Gate announced a batch launch of USDT-settled perpetual contracts tied to traditional markets, spanning metals, equity indices, FX pairs, and crude oil. The rollout is split across new “sections,” each with dedicated symbols and leverage ranges.
Gate’s official listings include a Metals Section with XALUSDT, XCUUSDT, XNIUSDT, and XPBUSDT, an Indices Section with US30USDT, HK50USDT, and JPN225USDT, a Forex Section with EURUSDUSDT and GBPUSDUSDT, and a Commodities Section with XTIUSDT and XBRUSDT.
The Metals Section adds aluminum, copper, nickel, and lead proxies via XAL, XCU, XNI, and XPB, with leverage described as 1x to 10x in Gate’s listing notice.
These products extend Gate’s earlier metals push, following prior launches in the “metals” category such as platinum and palladium perps described in Gate’s XPT and XPD announcement.
The Indices Section adds US30 (Dow), HK50 (Hang Seng), and JPN225 (Nikkei 225) perps, also listed with 1x to 10xleverage in Gate’s Indices notice.
The Forex Section adds EURUSD and GBPUSD perps, with leverage described as 1x to 100x in Gate’s Forex notice.
The Commodities Section adds XTI (WTI) and XBR (Brent) perps, listed with 1x to 10x leverage in Gate’s Commodities notice.

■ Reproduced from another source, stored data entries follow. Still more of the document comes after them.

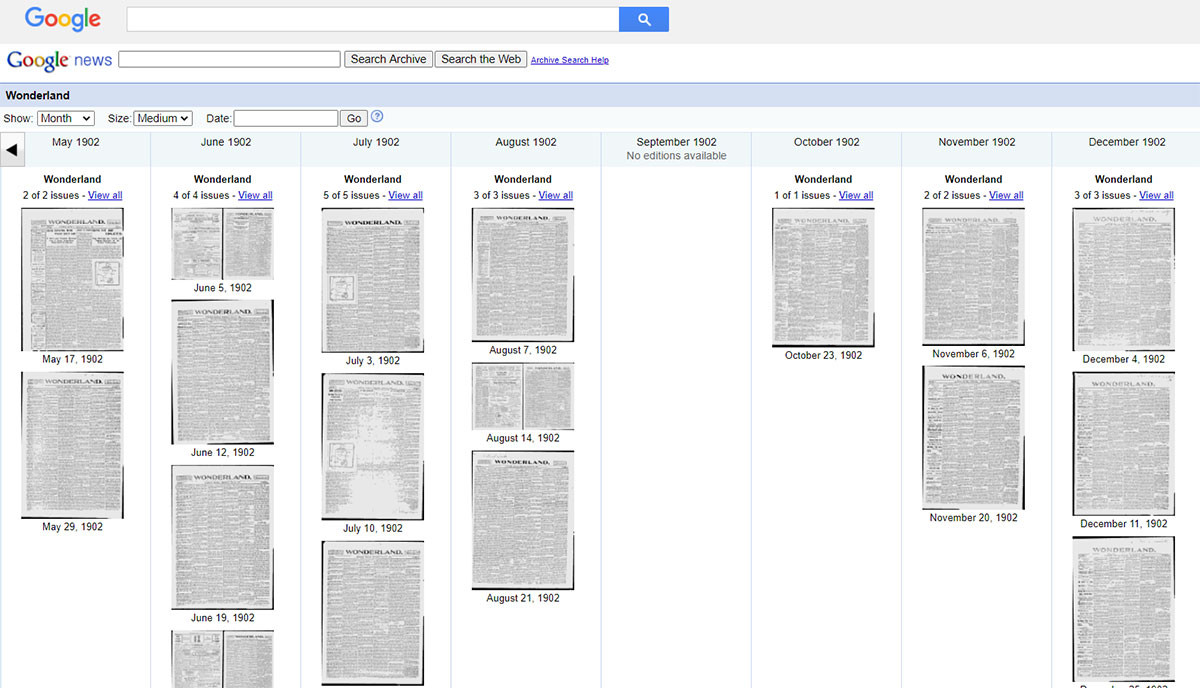Click View all under May 1902
This screenshot has height=688, width=1200.
pos(105,196)

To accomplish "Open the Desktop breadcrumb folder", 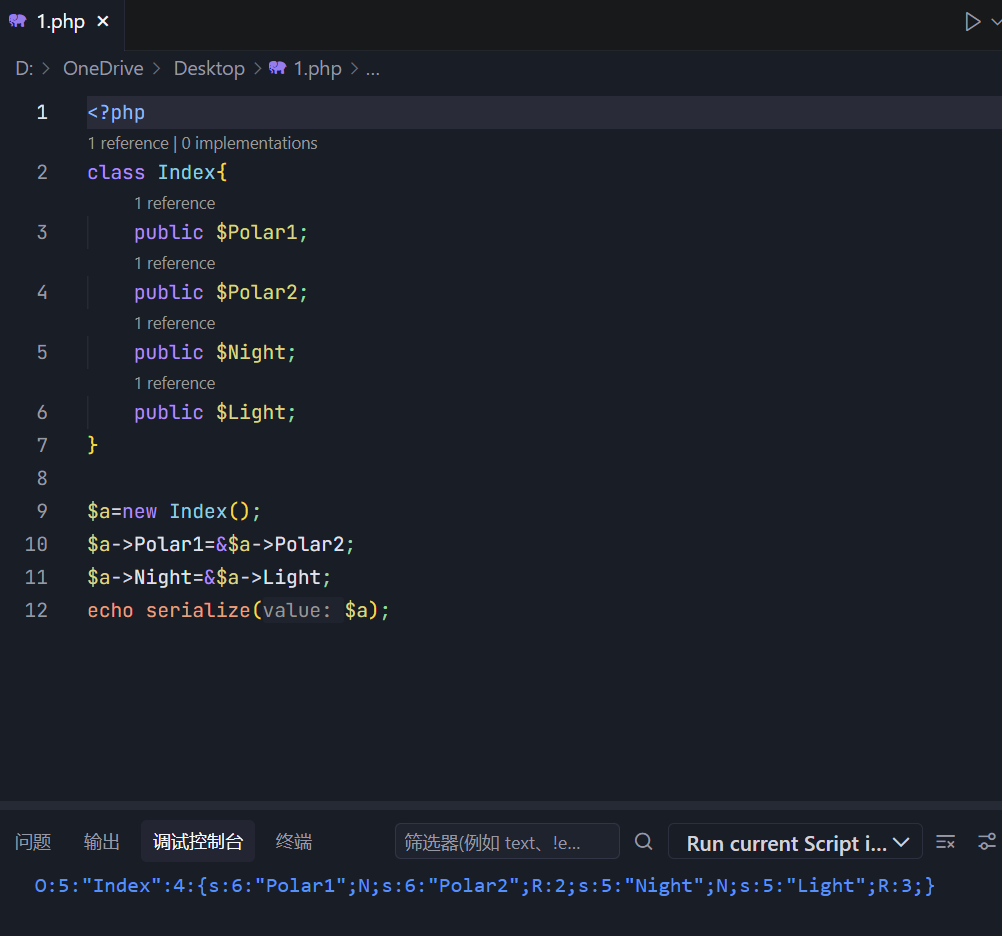I will coord(209,69).
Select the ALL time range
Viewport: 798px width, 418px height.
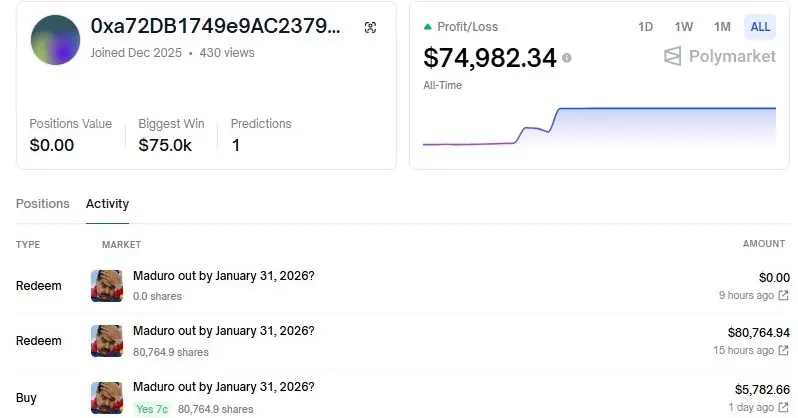(x=760, y=27)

This batch matters less as a “new ticker” story and more as a market-structure story: a crypto derivatives venue is packaging macro exposures in the same interface and margin unit (USDT) that traders already use for crypto perps.
That can change behavior in three practical ways.
When metals, indices, FX and oil can be traded alongside crypto perps, position management can become portfolio-like. Traders may hedge crypto volatility with macro exposures, or they may take macro risk using the same risk habits as crypto. Either way, the user base starts to look less purely crypto-native.
Gate’s listings repeatedly warn that these contracts reference external markets that operate on specific schedules. During non-trading hours, Gate says the index price enters a quote-hold state and continues using the last valid quote until the reference market resumes.
This is not a small footnote. It can widen spreads, make stop-loss behavior feel different, and increase liquidation sensitivity if the underlying reference market reopens with a gap.
For traders who want the mechanism basics, Gate’s explanation of how it derives an index price and uses a mark price for liquidation is laid out in its price index and mark price overview.
New perps often see a mix of thin early books, fast leverage experimentation, and rapid parameter tuning. Gate explicitly notes it may adjust funding, tick size, maximum leverage, risk limits, and maintenance margin requirements based on market conditions in the same listing posts.
Gate’s batch listing of USDT-settled perps for metals, indices, FX, and oil is a meaningful step toward “crypto venue becomes macro venue.” The key story is not the symbol list, but how pricing sources, market hours, spreads, and liquidation mechanics behave once macro exposure is traded in a 24/7 crypto derivatives wrapper.